PLoS Computational Biology (May 2024)

A multimodal Transformer Network for protein-small molecule interactions enhances predictions of kinase inhibition and enzyme-substrate relationships.

  • Alexander Kroll,
  • Sahasra Ranjan,
  • Martin J Lercher

DOI
https://doi.org/10.1371/journal.pcbi.1012100
Journal volume & issue
Vol. 20, no. 5
p. e1012100

Abstract

Read online

The activities of most enzymes and drugs depend on interactions between proteins and small molecules. Accurate prediction of these interactions could greatly accelerate pharmaceutical and biotechnological research. Current machine learning models designed for this task have a limited ability to generalize beyond the proteins used for training. This limitation is likely due to a lack of information exchange between the protein and the small molecule during the generation of the required numerical representations. Here, we introduce ProSmith, a machine learning framework that employs a multimodal Transformer Network to simultaneously process protein amino acid sequences and small molecule strings in the same input.
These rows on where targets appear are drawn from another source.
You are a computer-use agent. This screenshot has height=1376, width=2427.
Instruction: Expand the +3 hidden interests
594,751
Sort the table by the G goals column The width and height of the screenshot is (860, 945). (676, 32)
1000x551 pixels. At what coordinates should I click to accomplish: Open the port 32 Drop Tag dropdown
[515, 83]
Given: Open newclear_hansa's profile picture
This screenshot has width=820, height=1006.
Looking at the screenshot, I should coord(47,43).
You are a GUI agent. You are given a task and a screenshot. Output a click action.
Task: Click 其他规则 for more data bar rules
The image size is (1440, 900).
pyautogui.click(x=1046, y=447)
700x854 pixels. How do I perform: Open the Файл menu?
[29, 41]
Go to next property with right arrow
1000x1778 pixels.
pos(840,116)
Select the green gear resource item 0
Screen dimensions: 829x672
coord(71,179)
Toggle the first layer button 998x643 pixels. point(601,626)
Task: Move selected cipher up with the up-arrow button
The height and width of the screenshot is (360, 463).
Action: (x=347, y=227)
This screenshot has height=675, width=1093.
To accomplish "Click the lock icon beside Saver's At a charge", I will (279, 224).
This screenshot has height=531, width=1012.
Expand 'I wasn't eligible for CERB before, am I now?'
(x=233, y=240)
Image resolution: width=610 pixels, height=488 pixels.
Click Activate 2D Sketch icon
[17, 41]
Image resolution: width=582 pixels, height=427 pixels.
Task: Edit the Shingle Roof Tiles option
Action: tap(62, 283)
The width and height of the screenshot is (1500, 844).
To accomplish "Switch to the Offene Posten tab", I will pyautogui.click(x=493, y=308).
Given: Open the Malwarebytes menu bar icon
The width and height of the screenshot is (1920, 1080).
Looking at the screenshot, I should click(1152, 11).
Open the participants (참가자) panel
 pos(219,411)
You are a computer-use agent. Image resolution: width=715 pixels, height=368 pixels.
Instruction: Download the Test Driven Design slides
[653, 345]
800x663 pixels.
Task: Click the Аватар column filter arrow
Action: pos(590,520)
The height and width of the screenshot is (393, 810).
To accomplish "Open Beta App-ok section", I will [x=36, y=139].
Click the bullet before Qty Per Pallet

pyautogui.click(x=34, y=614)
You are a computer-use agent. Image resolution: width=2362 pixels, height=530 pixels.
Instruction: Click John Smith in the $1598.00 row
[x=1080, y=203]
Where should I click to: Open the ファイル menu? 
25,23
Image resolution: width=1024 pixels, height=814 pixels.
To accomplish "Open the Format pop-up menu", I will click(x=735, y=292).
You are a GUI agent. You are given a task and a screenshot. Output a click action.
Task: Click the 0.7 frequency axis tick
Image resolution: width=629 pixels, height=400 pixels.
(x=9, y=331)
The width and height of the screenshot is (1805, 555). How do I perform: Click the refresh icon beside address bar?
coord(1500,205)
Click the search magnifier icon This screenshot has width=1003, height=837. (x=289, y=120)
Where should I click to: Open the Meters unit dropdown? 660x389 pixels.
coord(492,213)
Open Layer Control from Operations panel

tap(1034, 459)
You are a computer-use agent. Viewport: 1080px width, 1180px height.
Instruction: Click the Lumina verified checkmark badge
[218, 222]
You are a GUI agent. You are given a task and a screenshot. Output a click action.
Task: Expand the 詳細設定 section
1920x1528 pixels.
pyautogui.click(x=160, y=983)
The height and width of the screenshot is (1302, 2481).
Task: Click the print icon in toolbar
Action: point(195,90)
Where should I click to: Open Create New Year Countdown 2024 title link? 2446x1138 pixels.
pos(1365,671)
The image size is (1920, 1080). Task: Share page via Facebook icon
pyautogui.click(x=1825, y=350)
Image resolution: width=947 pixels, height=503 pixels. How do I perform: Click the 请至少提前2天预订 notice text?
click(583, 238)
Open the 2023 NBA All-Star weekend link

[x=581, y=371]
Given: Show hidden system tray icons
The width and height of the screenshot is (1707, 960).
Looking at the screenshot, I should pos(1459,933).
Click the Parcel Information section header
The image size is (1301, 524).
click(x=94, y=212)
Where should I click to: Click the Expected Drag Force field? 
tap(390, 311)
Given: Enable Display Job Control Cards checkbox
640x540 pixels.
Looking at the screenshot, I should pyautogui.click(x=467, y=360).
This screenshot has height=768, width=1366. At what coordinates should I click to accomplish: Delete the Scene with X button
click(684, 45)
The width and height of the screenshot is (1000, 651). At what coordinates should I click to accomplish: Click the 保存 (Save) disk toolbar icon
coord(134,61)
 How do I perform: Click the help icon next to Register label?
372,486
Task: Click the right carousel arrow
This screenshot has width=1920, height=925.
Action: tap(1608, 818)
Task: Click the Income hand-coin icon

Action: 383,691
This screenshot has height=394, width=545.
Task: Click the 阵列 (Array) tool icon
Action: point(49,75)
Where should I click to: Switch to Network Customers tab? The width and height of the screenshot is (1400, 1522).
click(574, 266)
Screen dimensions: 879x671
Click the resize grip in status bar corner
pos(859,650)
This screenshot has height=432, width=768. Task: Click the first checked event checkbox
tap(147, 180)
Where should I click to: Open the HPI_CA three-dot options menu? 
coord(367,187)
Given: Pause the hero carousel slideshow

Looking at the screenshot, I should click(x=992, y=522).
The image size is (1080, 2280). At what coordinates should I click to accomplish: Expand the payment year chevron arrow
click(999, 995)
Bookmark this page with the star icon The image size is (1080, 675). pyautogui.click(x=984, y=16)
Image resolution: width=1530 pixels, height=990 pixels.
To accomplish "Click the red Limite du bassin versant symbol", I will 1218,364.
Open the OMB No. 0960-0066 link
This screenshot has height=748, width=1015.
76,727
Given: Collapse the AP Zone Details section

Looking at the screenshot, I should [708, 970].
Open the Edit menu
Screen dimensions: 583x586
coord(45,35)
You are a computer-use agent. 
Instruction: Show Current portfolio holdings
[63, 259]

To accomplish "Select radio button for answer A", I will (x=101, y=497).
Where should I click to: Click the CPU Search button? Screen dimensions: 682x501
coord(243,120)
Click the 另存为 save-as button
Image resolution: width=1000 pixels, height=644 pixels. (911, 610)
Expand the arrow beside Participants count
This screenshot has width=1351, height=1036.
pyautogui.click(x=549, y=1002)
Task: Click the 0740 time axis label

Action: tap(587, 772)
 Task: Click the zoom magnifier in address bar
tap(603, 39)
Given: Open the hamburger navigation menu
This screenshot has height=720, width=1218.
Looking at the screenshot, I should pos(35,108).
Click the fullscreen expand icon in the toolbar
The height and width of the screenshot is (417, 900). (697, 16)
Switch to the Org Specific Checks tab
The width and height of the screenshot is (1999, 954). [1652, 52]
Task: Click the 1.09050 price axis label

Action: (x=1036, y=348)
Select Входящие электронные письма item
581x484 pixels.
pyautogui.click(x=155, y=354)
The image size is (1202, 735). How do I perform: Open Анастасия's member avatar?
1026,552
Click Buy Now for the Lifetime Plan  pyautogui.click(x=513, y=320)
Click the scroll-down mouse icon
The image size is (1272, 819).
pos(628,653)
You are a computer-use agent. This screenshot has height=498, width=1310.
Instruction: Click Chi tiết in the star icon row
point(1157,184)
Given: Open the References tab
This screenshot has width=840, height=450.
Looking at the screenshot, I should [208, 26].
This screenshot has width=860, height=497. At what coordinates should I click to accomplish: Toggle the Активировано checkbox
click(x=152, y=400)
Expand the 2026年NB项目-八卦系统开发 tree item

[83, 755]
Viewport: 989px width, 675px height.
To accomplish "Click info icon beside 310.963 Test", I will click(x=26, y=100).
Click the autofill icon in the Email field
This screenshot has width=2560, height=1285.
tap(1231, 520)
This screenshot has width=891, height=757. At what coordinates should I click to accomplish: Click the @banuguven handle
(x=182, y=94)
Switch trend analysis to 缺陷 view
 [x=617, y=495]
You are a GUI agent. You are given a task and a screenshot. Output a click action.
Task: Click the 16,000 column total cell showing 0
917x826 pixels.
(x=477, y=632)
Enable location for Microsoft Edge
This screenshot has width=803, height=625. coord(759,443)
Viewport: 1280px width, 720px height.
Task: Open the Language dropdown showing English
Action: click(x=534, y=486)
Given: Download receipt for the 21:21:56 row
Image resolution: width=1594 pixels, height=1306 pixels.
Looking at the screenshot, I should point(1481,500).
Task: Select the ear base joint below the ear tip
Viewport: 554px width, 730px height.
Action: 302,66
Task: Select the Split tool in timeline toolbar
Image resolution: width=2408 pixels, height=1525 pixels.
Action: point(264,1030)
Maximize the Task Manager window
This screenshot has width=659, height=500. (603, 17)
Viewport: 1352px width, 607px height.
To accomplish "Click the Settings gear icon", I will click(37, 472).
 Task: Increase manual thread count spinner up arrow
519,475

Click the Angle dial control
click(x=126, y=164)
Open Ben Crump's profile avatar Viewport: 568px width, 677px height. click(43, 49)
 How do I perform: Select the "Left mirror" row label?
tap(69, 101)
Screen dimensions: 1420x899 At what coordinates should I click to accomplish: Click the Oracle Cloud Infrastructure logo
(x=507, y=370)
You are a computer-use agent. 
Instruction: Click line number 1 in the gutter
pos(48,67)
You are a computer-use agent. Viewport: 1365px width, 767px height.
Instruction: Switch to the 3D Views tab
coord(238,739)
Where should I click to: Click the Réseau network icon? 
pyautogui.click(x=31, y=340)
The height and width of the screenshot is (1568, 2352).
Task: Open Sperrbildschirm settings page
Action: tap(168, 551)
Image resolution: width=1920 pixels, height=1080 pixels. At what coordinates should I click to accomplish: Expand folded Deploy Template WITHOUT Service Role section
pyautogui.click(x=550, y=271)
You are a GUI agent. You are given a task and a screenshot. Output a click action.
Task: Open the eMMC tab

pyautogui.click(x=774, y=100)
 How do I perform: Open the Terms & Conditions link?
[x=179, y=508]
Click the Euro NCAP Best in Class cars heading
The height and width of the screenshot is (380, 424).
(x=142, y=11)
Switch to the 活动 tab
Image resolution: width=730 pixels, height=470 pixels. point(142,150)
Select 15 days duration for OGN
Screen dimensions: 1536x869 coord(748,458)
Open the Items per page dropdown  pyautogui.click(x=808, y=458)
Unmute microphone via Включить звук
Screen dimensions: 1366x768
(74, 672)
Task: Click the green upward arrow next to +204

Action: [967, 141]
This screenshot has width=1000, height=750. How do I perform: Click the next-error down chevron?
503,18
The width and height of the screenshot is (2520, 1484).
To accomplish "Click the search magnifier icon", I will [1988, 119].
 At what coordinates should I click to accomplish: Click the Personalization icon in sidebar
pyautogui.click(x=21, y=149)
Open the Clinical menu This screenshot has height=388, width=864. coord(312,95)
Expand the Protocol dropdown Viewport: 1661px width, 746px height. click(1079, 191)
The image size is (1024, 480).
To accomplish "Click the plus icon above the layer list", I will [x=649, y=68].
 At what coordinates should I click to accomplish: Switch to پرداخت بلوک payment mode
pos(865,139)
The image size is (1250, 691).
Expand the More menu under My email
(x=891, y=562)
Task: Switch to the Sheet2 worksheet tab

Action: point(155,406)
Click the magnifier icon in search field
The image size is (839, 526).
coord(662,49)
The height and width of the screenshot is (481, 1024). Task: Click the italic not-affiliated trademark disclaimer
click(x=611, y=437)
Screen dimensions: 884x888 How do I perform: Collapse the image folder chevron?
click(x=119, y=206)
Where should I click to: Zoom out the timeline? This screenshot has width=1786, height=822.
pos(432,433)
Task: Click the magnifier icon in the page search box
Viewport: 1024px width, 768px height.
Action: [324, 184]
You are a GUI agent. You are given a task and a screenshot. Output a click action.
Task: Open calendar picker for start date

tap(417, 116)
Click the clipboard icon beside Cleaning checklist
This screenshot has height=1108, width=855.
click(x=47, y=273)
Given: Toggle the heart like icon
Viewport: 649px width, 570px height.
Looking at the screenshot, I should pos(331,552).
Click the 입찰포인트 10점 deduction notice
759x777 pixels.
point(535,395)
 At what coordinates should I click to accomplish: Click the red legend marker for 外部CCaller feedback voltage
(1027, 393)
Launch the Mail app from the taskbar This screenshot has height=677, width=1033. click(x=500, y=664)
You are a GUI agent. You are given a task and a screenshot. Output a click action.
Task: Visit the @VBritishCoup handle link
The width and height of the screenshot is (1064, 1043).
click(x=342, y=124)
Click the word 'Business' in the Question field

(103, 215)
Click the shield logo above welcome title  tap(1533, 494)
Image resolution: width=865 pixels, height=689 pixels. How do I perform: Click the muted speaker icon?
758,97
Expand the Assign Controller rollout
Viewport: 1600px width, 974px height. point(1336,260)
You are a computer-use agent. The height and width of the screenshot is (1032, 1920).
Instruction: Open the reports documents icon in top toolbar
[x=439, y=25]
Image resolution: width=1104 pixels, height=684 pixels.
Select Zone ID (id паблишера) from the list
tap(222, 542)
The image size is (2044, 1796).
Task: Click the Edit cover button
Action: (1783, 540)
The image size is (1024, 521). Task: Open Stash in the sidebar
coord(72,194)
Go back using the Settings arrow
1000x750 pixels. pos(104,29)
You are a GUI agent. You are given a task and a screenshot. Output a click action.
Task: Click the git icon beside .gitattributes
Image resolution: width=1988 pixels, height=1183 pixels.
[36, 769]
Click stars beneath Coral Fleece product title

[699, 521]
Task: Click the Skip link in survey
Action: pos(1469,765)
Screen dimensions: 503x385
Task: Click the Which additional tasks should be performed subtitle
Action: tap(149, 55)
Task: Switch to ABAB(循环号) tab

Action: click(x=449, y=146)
This approach facilitates the exchange of all relevant information between the two molecule types during the computation of their numerical representations, allowing the model to account for their structural and functional interactions. Our final model combines gradient boosting predictions based on the resulting multimodal Transformer Network with independent predictions based on separate deep learning representations of the proteins and small molecules. The resulting predictions outperform recently published state-of-the-art models for predicting protein-small molecule interactions across three diverse tasks: predicting kinase inhibitions; inferring potential substrates for enzymes; and predicting Michaelis constants KM. The Python code provided can be used to easily implement and improve machine learning predictions involving arbitrary protein-small molecule interactions.